At least I thought I knew... I've been spending over 12 hours a day in this neuro surgery resident's room for the past two weeks and not once has a resident come into this place with a with a busty nurse spilling out of her scrubs looking for a quickie. Have I been deceived? I mean, this is the dream of becoming a surgeon. Right up there with the bragging rights ("I'm a surgeon" *wink*), the money, and the privilege of being rude to others and having them come to expect such treatment. Oh and the helping of people, of course.

I'm still holding out hope that there's another, closer room in the hospital where the real excitement takes place. All the residents do here is check their messages and discuss complicated brain stuff that's way over my head. I have overheard some amusing conversations though about "fleas"- "I could do his job with half of my brain tied behind my back!"

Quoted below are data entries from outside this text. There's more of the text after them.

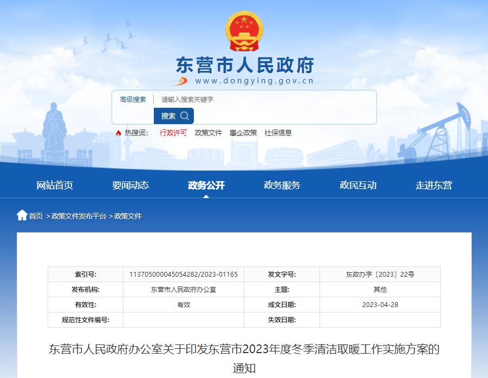Select hot keyword 行政许可
488x378 pixels.
(173, 133)
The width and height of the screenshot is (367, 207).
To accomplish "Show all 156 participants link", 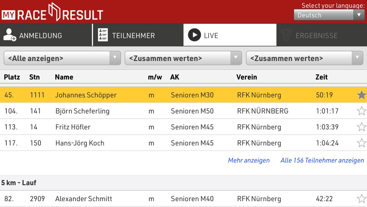I will pos(322,160).
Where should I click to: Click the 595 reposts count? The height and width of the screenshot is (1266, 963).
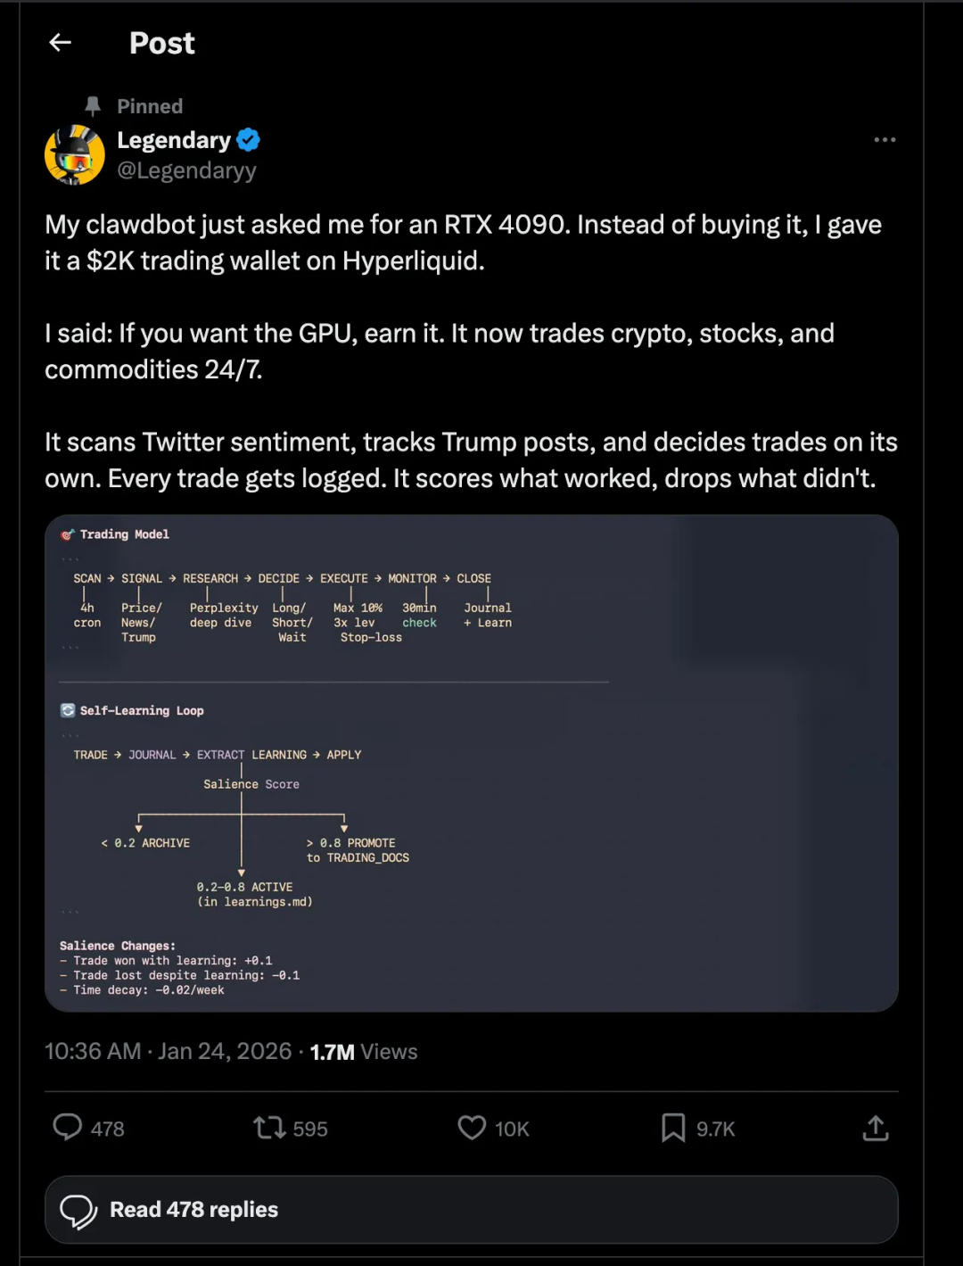310,1129
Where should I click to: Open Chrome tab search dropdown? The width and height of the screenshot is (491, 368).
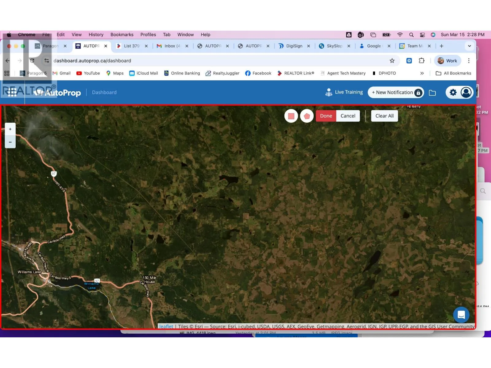[x=469, y=46]
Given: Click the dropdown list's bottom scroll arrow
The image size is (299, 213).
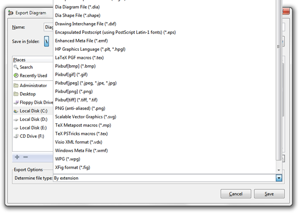Looking at the screenshot, I should click(x=279, y=170).
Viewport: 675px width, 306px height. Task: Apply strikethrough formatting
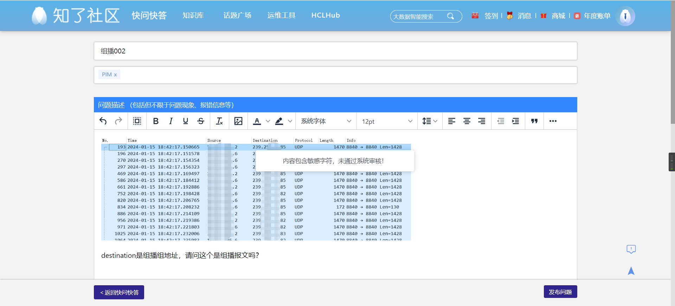click(201, 121)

Hanging out with these neurosurg guys has made me seriously consider going into neurosurgery. Everyone here is actually super chill and really nice. Not that I particularly care about brains. In fact the whole concept reminds me too much of hannibal lecter. But I would do it just for the right to work "well, it's not brain surgery" into my daily conversations. Rocket Science? Yeah rocket science is hard but it's not brain surgery. Which I do.

...

I really want to get something small for the super nice secretary lady who lets me into this hell hole every day. I have a secret fear that she hates my guts because I'm always bugging her at the worst times to unlock the lounge door. But she's always really sweet and friendly to me and I think nice people deserve to get shown some sort of appreciation. A card? Flowers? Candy? Edible underwear? I should probably find out her name first. Not that I have the time to do any shopping. So I'll probably get her nothing. But they say it's the thought that counts. I have officially thought about and documented my desire to get her something nice. Therefore I must be a good person. QED.